«Мой Чезаре, я здесь – где море омывает берег, которому по смерти оставила свои кости и дала имя бывшая сыну Анхиза кормилицей в Трое и спутницей в его скитаниях[14]
. Здесь чают победы Франция и Испания в схватке за награбленную, но худо поделенную добычу; и запоздало скорбит и жалуется о своей ошибке тот, кто подчинился чужеземному игу. Среди пальбы и огня, ужасающих и диких воплей, голода, разрушений и военного безумия я веду мою жизнь по труднопроходимым и крутым тропам; но живы высеченные в глубине сердца мои прежние сладостные мысли – ибо Марсу принадлежит лишь моя оболочка, а все остальное – Любви».«Марсу (т. е. войне и военной службе) принадлежит лишь моя оболочка, а все остальное – Любви». Эти слова молодого Кастильоне стоит вспомнить при чтении последних страниц «Придворного». Удивительным образом и книга, посвященная придворной среде, казалось бы решительно враждебной всякому искреннему чувству, завершится пылким и вдохновенным гимном Любви.

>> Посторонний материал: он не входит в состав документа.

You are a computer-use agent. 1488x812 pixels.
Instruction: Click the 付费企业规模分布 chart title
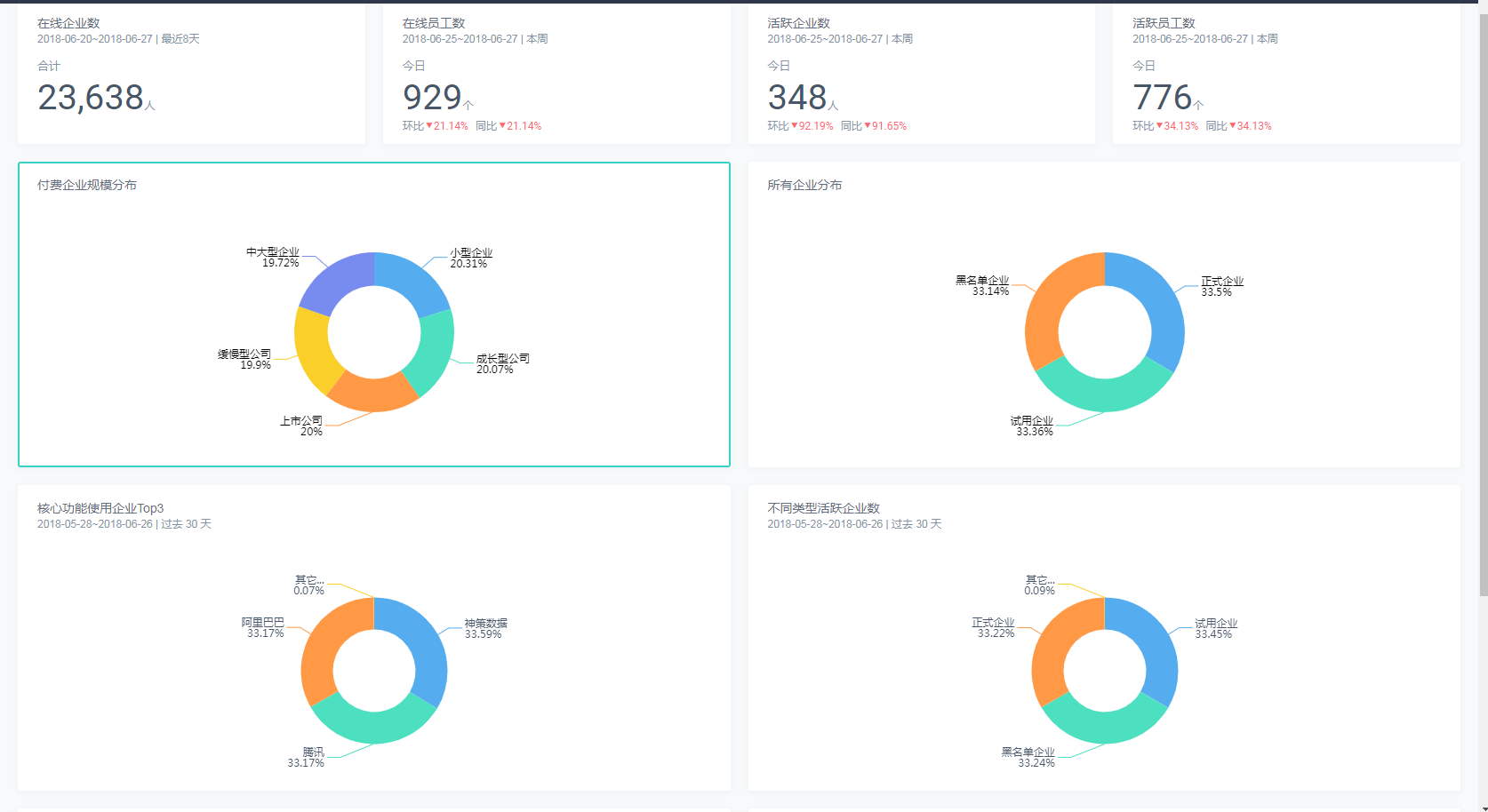87,185
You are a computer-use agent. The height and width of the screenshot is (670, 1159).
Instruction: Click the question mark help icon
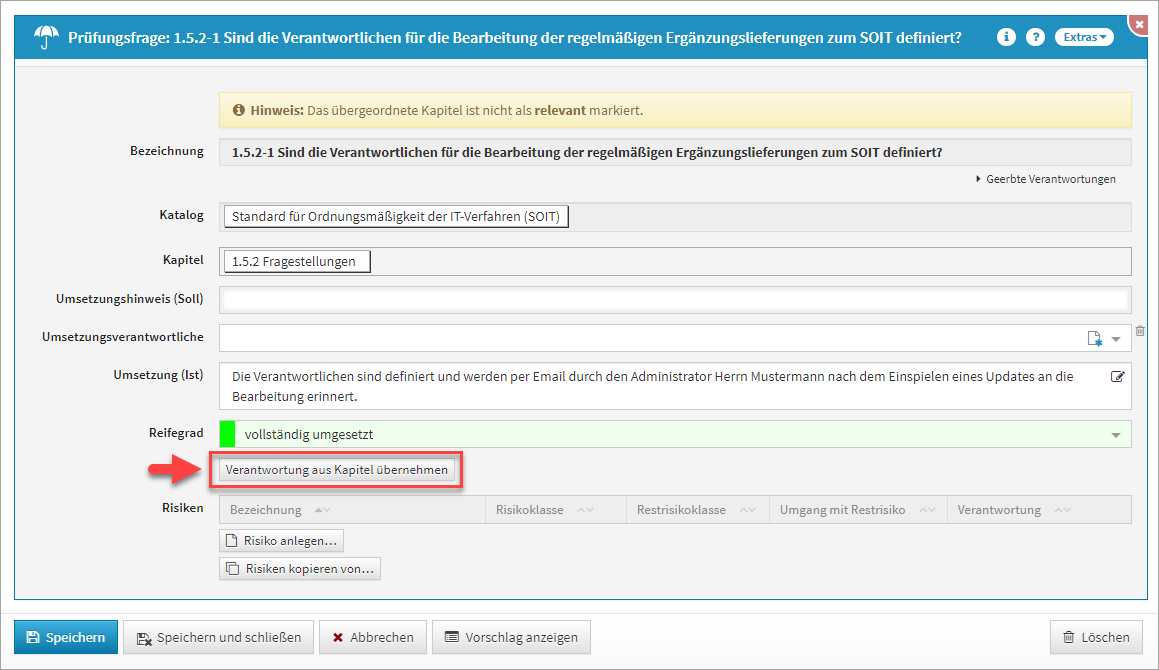(1035, 37)
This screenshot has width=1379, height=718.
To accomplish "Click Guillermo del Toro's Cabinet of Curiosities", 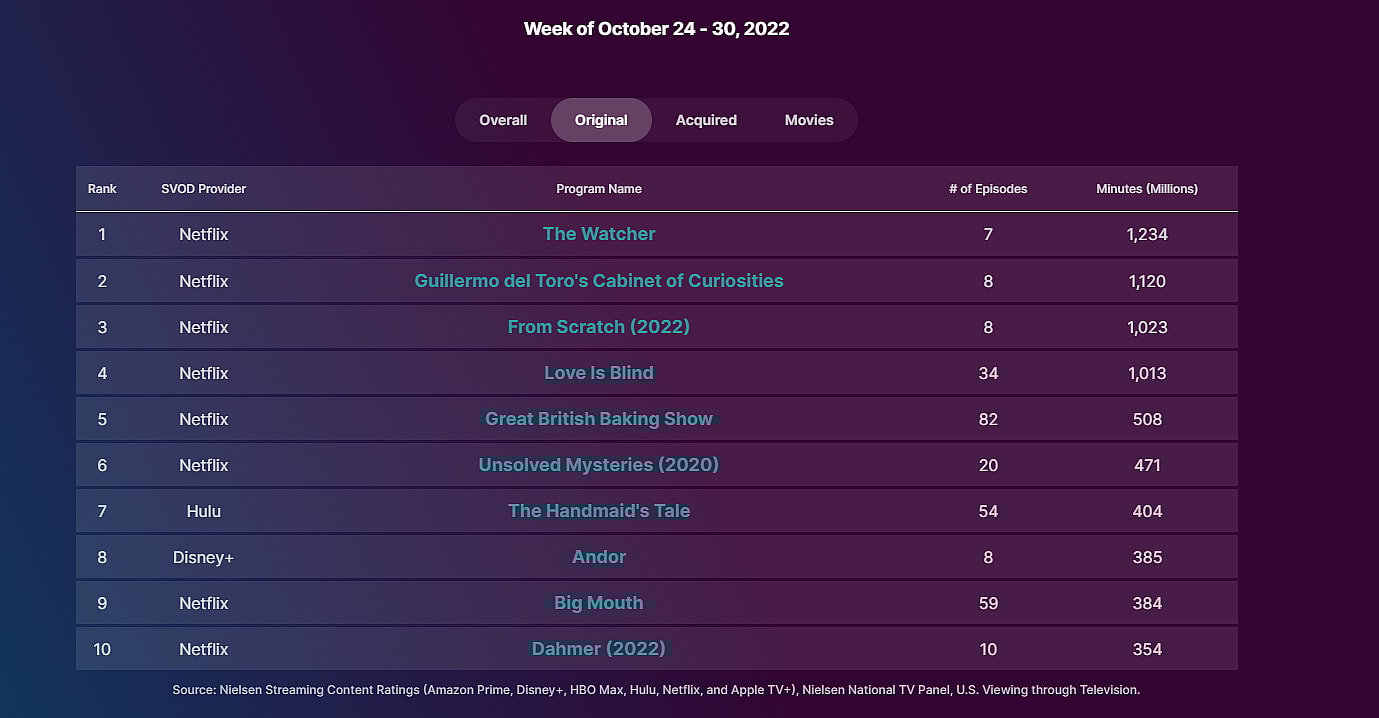I will click(x=599, y=281).
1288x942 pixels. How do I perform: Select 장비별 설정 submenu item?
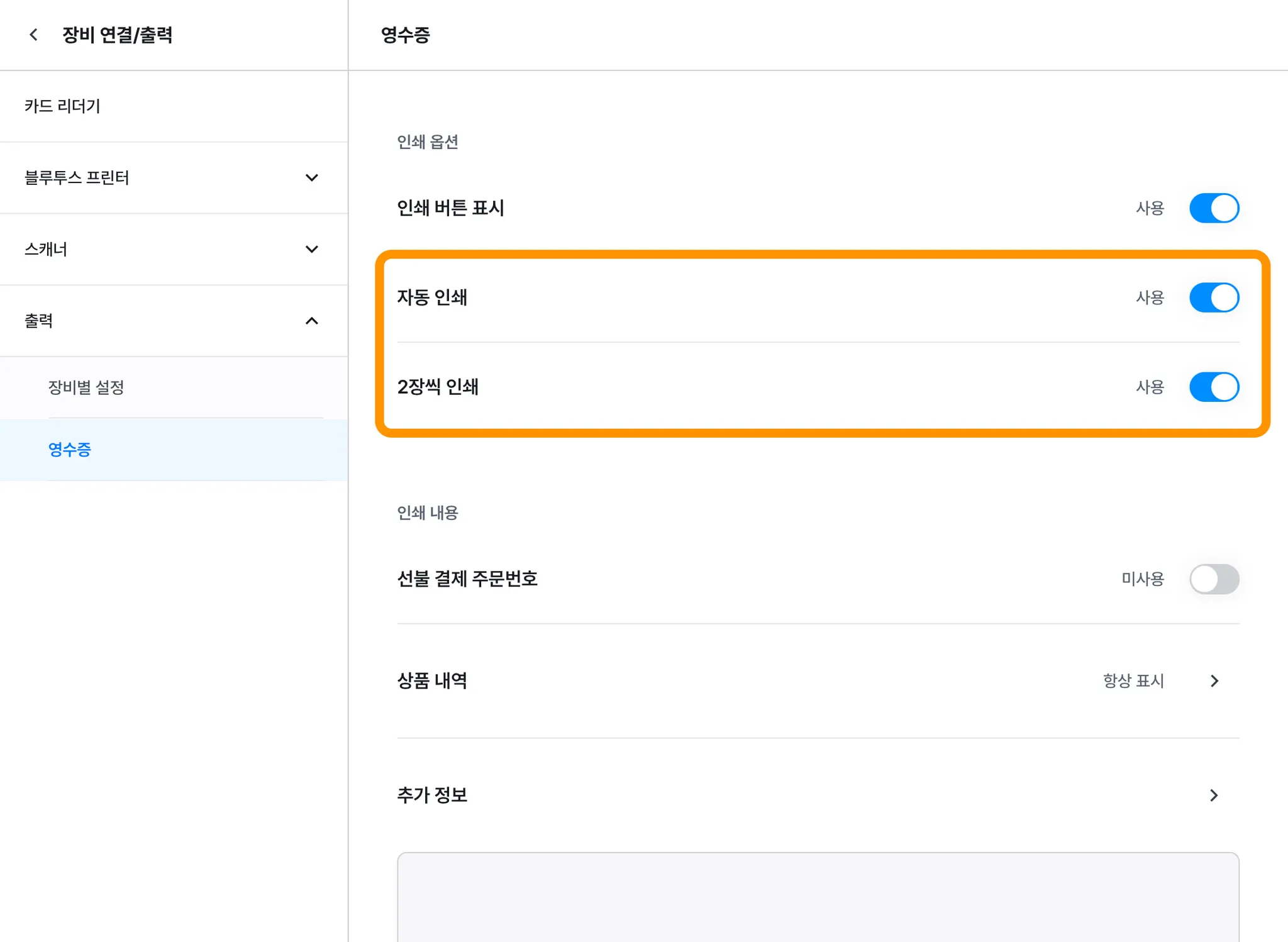(x=86, y=387)
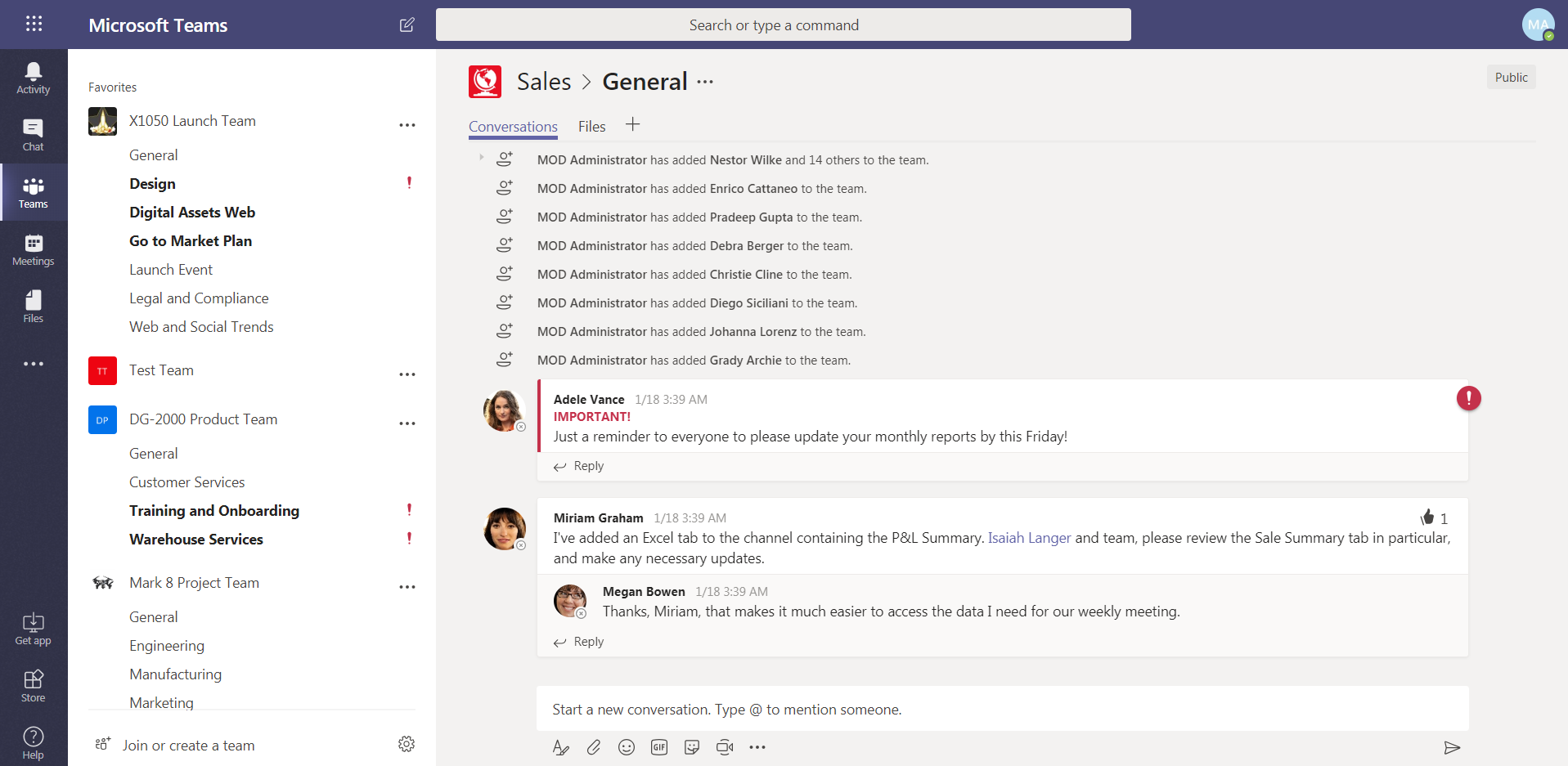This screenshot has width=1568, height=766.
Task: Attach a file using the paperclip icon
Action: pyautogui.click(x=594, y=747)
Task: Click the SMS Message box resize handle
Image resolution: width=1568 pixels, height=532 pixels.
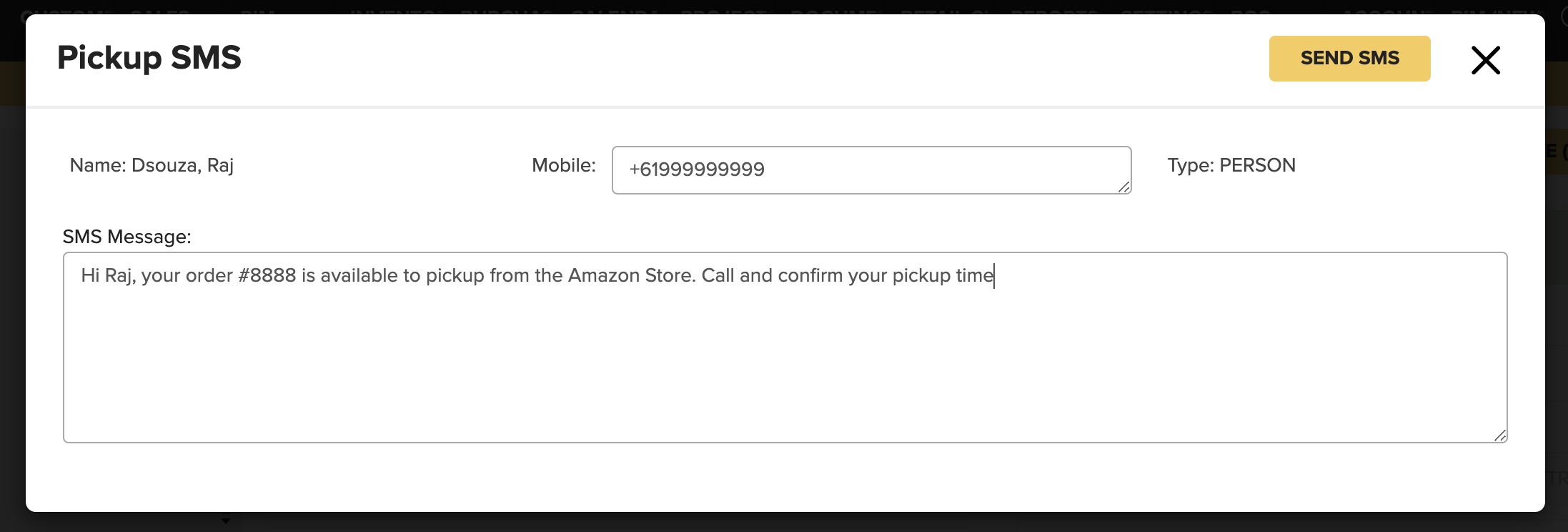Action: 1500,435
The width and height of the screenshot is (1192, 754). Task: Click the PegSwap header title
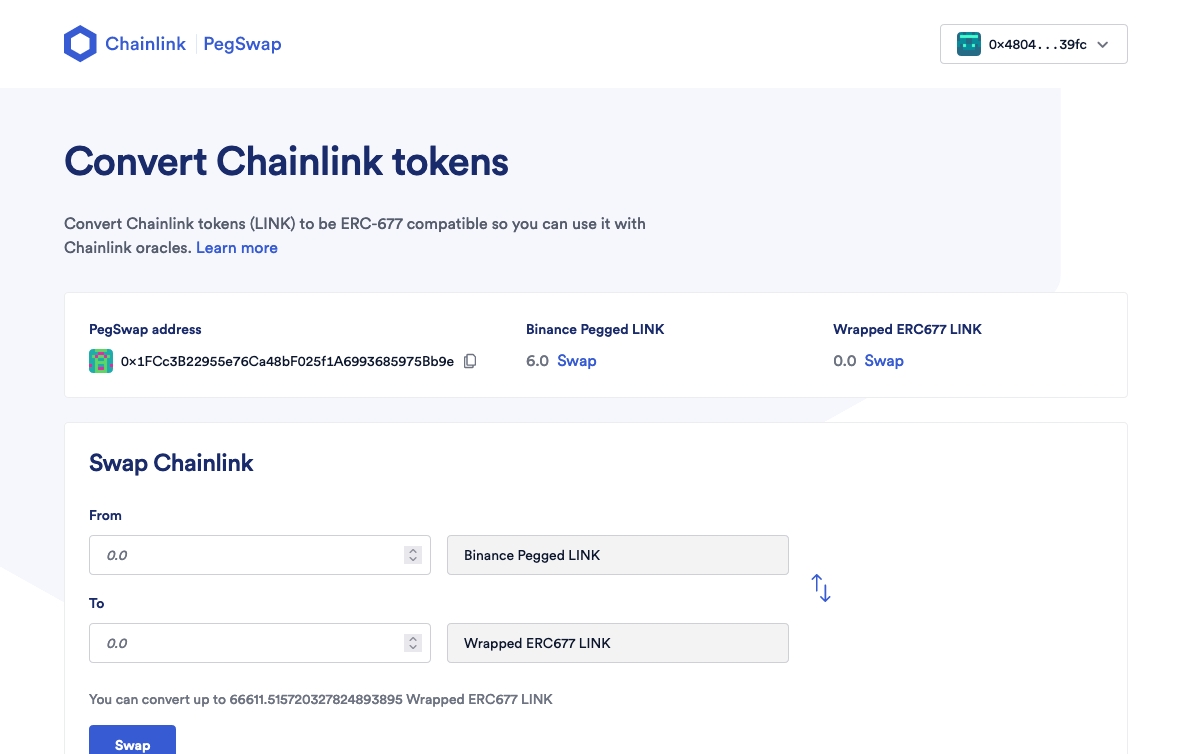pyautogui.click(x=242, y=44)
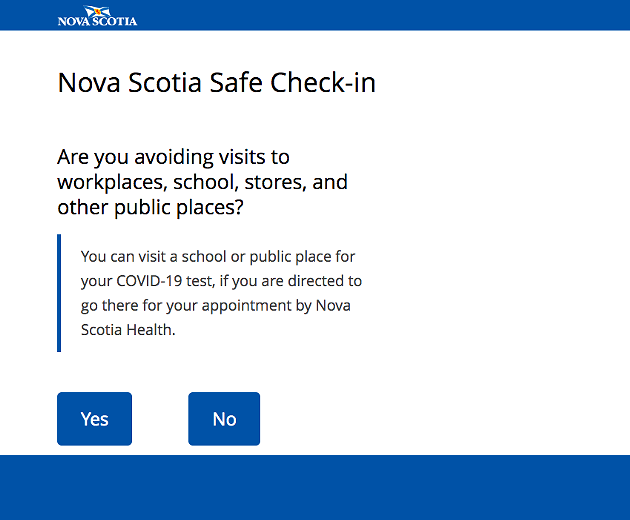This screenshot has width=630, height=520.
Task: Click the 'other public places?' question line
Action: pyautogui.click(x=150, y=208)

В декабре, необычайно снежном, слякотном и ветреном, маркиз, до крайности раздраженный неповиновением и соперничеством среди командиров, сложил с себя полномочия под предлогом болезни и развернул мантуанский полк обратно на север, в сторону Рима. Похоже, по состоянию войска он предвидел, что дело кончится плохо. Иначе сложно объяснить дерзость его поступка, который навряд ли мог остаться без возмездия со стороны Людовика XII. На пятый день после Рождества испанские силы, укрепившиеся на берегу реки Гарильяно, под главенством талантливого, смелого и любимого солдатами Гонсало де Кордова перешли в контрнаступление и наголову разгромили французов и их итальянских вассалов.
Бальдассаре встретил Рождество в Риме; маркиз Франческо, спешивший к празднику домой, разрешил своему молодому помощнику остаться здесь до весны.
За не столь уж долгое время отсутствия Бальдассаре в Риме произошло немало нового. Замученный многолетней подагрой папа Пий III скончался на двадцать восьмой день понтификата, и волей нового конклава католическую церковь возглавил непримиримый враг Борджиа, кардинал Джулиано Мария делла Ровере, принявший имя Юлия II. (Его имя, выбранное как символ, должно было напоминать современникам не о ком-то из святых, но о Юлии Цезаре!) Лишь четыре года назад делла Ровере, скрывавшийся во Франции от наемных убийц Борджиа, въехал в Милан в составе свиты Людовика XII. Однако теперь, зная его крутой и воинственный нрав, кардиналы ждали от него новой политики, независимой от внешних сил.
Рим будто обновился; в воздухе витали новые надежды. Новый папа немедленно развернул в Ватикане престижное строительство по проектам Донато Браманте[15]
; искали живописцев для монументальных росписей в портиках, залах и лоджиях новых дворцов.После месяцев военных лагерей, конных переходов и боев Бальдассаре оказался в абсолютно новой среде. Он увлеченно знакомился с меценатами, учеными, зодчими, живописцами и скульпторами, с первыми римскими археологами – теми, кто в эти годы начинал исследование, обмеры и расчистку руин, занимался поиском предметов античного искусства. (Взрывной рост интереса к римским древностям стал одной из характерных примет понтификата Юлия II.) Рассматривая и изучая древние памятники, Кастильоне не спешил возвращаться под крыло матери, которой не терпелось скорее женить сына: кандидатуры невест в Мантуе предлагались ей одна за другой. Но молодой человек пока вовсе не был озабочен брачными проектами.